Now, at two weeks, there isn't much that I can't do for myself. I do things a lot slower, but I can manage to get them done. And I have to say that I am going to be thrilled with my results. For someone who didn't seem to care about my breast size, I almost wish I would've gone larger. I absolutely love my cleavage right now. And they already make me feel sexy. I think in the end I will be completely satisfied with this size. My abdomen looks amazingly flat. In the beginning I kept looking at it thinking that it looked like I was sucking it in, but I wasn't, nor would I have wanted to. I'm starting to get used to the fact that it's just my flat belly. It's awesome! On the downside, there is this Frankenstein scar that I'm still getting used to. And the strange random numbness is probably what I have the hardest time with. When I'm touching myself it almost feels like I'm touching somebody else's stomach. Actually it feels like touching a cadavers stomach. Gross, I know, but that's the best analogy I can give. I can say in just two weeks it is significantly better. Lots of feeling has already come back. Not just in my abdomen but in my breasts also. My breasts are now just numb on the underside of each. They were almost completely numb for the few days after surgery.

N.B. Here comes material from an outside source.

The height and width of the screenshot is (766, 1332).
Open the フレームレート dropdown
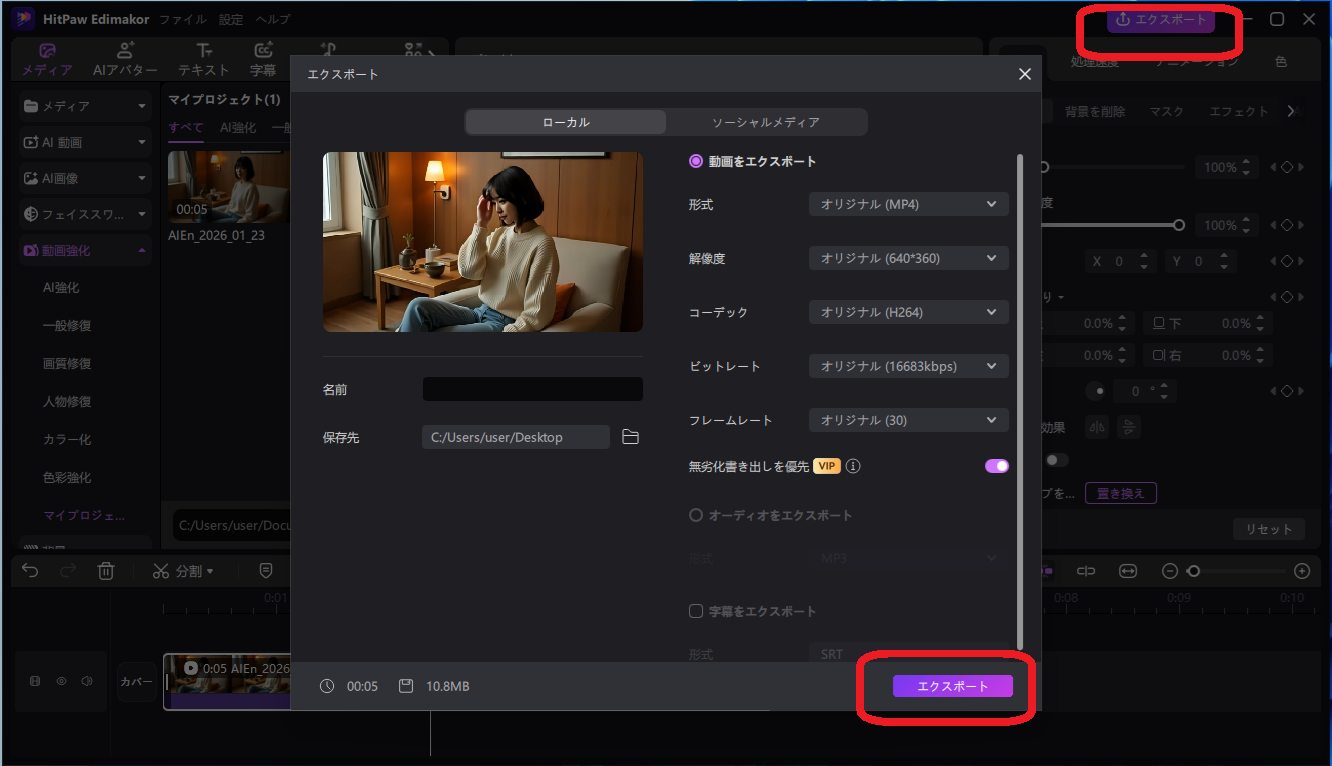[907, 419]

So overall I can tell you that I would already do it again. I would also tell you that I wish I had been a little more prepared for the struggles of the first week. I prepared my house, my family, I had everything I needed to make it through (medicines, vitamins, smoothies, soups, pillows, recliner, walker, clothes, etc.) but I wasn't prepared mentally.

1 month post

What a difference a month makes! Im finally feeling mostly normal. I still have some areas of numbness, and some areas of high sensitivity. I can tell that it is all still changing though. I got the ok to wear any bra I want since my breast have dropped to where I am happy with them. The left is still a tad higher than the right but it is minimal. I'm still wearing the compression garment. I was told I can wear high waisted compression underwear but they are a pain to get up and down with every bathroom visit so I keep going back to the garment with the clasps in the crotch. I'll be wearing a garment for at least another month. I've been toKe still only walking for another month. That is the most frustrating part now. Wanting so bad to get into shape and having to limit it a lot.

I can't believe the difference in how I look from just two weeks ago, let alone before surgery. I'm already very happy with the results and my PS says it will only get better. Finally excited for bikini season!